Advice
Major Life Stressors in the Marriage
By: Lorraine Hackett
Updated: 30 April 2019
Marriage counselling therapists meet couples all the time who are on the verge of or have just come through a major life event.
These are the major stressors for a relationship.
Your partner in marriage, or in long term relationship, ideally is the person that you are most emotionally connected to, who is your greatest emotional support.
Major life stressors change a person, from being emotionally available, stable and capable, to being stressed. When a major life event takes over our daily routine, we need to, first of all, examine how each partner deals with stress.
The nature of the major life event obviously will have an impact. If it’s a death, there are determined and difficult stages that will likely be travelled through by each partner.
If it’s a redundancy, there are likely to be societal and cultural implications for each partner. If children have recently left home, or you have moved house, or gone through something else that we may perceive as being a more benign major life stressor, the first thing that a therapist will do is spend time with a client couple identifying both that this event causes stress and that this stress needs space to be allowed. Sublimated stress has a host of implications and acknowledging how and why something is stressful is not only worthwhile but is necessary for a healthy relationship with your partner.

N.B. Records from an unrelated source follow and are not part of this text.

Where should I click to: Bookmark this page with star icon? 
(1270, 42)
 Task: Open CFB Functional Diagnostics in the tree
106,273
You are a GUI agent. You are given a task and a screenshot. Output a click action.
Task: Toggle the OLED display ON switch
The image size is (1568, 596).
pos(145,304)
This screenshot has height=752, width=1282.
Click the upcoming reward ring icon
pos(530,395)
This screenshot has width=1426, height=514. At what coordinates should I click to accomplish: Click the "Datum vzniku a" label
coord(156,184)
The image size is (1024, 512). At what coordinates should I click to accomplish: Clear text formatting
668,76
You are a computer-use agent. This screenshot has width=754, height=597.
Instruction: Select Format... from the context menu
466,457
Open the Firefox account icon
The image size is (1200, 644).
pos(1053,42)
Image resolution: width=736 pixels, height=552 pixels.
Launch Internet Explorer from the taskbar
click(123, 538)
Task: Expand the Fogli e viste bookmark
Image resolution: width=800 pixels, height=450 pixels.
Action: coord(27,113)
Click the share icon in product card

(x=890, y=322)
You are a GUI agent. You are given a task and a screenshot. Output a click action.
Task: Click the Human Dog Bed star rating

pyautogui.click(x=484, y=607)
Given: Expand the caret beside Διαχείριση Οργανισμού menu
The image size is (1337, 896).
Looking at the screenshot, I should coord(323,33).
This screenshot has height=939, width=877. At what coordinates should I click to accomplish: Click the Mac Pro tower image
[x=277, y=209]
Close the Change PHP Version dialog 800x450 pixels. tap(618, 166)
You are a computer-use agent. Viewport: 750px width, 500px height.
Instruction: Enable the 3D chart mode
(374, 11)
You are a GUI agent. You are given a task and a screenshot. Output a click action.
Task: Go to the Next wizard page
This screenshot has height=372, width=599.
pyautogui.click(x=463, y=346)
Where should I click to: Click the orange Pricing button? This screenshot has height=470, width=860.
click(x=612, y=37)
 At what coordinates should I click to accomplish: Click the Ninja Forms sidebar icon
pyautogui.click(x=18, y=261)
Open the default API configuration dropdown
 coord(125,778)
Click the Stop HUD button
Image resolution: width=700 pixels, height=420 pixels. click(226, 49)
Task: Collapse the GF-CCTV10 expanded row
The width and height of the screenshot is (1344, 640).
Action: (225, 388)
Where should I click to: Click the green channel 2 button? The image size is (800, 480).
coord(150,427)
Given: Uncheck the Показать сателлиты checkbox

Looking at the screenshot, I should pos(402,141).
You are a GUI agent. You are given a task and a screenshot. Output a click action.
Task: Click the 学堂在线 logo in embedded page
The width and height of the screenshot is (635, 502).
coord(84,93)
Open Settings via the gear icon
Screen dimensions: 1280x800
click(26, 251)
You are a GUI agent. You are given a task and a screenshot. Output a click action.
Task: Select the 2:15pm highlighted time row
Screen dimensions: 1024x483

Next, identify how you and your partner process stress is a piece of work that takes not just time but also emotional energy. It might not be immediately obvious to us that we have increased a workload, or a physical fitness schedule or are drinking or eating much more in order to avoid difficult emotional content. Ironically, our partner is much more likely to notice these changes, even if they are doing so unconsciously. Asking them what has changed about us will likely elicit an initial understanding of changes that seem minor and inconsequential (‘you don’t bring out the bins anymore’ for example), but actually are a pathway into much deeper emotional content and allows both partners to acknowledge how small changes are often a consequence of emotional instability. Keep questioning. Ask what everything means. Ask how long its been going on. Ask how they feel, over and over, until you both understand each other’s emotional landscapes in a real and new way. This work can often feel unnecessary and trivial to a couple, particularly those who have been together for a long time. However, this work gives us an understanding of our partner that will allow us to know them much more deeply than ever. Further, it is a means to reconnect with a partner that may have had emotional shifts since we last spent time in the height of emotionality with them.
Allowing that major life events will unsettle us emotionally and more than this, allowing that we as a couple will continue to support each other during this unsettling is a great unifier. Knowing that our partner can accommodate the change in us when we do not feel like ourselves is a massive source of fundamental support. Knowing that we can expect reciprocal support allows the relationship to be secure and both partners to be secure within it. Operating from this secure basis gives us strength in the face of any storm that we need to weather as a couple.